* _Activity_
Please output the lines shown below exactly as they appear.
________________________________________
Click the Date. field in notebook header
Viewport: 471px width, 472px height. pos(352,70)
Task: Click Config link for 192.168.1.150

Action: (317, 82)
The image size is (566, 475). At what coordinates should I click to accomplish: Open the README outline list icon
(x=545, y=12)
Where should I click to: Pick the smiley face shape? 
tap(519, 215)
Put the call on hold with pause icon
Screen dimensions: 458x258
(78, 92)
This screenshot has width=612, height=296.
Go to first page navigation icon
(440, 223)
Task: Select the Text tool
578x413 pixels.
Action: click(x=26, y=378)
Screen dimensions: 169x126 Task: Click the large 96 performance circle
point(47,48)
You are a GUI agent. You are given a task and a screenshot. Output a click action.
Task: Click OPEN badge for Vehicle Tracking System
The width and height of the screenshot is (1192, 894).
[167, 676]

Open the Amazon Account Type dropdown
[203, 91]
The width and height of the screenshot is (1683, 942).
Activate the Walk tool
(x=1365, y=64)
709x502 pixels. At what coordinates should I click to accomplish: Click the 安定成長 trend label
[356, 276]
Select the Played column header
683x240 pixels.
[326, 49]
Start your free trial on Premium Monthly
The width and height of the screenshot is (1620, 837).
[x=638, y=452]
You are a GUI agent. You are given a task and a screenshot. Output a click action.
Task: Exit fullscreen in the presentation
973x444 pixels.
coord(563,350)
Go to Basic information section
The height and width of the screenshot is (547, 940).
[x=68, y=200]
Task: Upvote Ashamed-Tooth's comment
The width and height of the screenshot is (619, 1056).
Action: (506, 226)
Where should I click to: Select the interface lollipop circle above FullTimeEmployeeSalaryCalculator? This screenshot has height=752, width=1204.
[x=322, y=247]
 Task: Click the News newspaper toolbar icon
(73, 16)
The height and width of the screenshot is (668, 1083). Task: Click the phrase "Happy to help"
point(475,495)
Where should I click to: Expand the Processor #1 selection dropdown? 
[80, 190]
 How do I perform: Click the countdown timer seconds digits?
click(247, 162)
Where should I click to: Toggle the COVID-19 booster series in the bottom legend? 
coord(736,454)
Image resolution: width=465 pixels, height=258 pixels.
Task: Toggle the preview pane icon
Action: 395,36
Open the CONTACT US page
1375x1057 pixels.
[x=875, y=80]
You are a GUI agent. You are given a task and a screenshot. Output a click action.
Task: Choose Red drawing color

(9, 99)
________________________________________
* _Answer to the problem_
Click the Date. field in notebook header
Viewport: 471px width, 472px height. pos(352,70)
Task: Click Config link for 192.168.1.150

Action: (317, 82)
The image size is (566, 475). At what coordinates should I click to accomplish: Open the README outline list icon
(x=545, y=12)
Where should I click to: Pick the smiley face shape? 
tap(519, 215)
Put the call on hold with pause icon
Screen dimensions: 458x258
(78, 92)
This screenshot has width=612, height=296.
Go to first page navigation icon
(440, 223)
Task: Select the Text tool
578x413 pixels.
Action: click(x=26, y=378)
Screen dimensions: 169x126 Task: Click the large 96 performance circle
point(47,48)
You are a GUI agent. You are given a task and a screenshot. Output a click action.
Task: Click OPEN badge for Vehicle Tracking System
The width and height of the screenshot is (1192, 894).
[167, 676]

Open the Amazon Account Type dropdown
[203, 91]
The width and height of the screenshot is (1683, 942).
Activate the Walk tool
(x=1365, y=64)
709x502 pixels. At what coordinates should I click to accomplish: Click the 安定成長 trend label
[356, 276]
Select the Played column header
683x240 pixels.
[326, 49]
Start your free trial on Premium Monthly
The width and height of the screenshot is (1620, 837).
[x=638, y=452]
You are a GUI agent. You are given a task and a screenshot. Output a click action.
Task: Exit fullscreen in the presentation
973x444 pixels.
coord(563,350)
Go to Basic information section
The height and width of the screenshot is (547, 940).
[x=68, y=200]
Task: Upvote Ashamed-Tooth's comment
The width and height of the screenshot is (619, 1056).
Action: (506, 226)
Where should I click to: Select the interface lollipop circle above FullTimeEmployeeSalaryCalculator? This screenshot has height=752, width=1204.
[x=322, y=247]
 Task: Click the News newspaper toolbar icon
(73, 16)
The height and width of the screenshot is (668, 1083). Task: Click the phrase "Happy to help"
point(475,495)
Where should I click to: Expand the Processor #1 selection dropdown? 
[80, 190]
 How do I perform: Click the countdown timer seconds digits?
click(247, 162)
Where should I click to: Toggle the COVID-19 booster series in the bottom legend? 
coord(736,454)
Image resolution: width=465 pixels, height=258 pixels.
Task: Toggle the preview pane icon
Action: 395,36
Open the CONTACT US page
1375x1057 pixels.
[x=875, y=80]
You are a GUI agent. You are given a task and a screenshot. Output a click action.
Task: Choose Red drawing color

(9, 99)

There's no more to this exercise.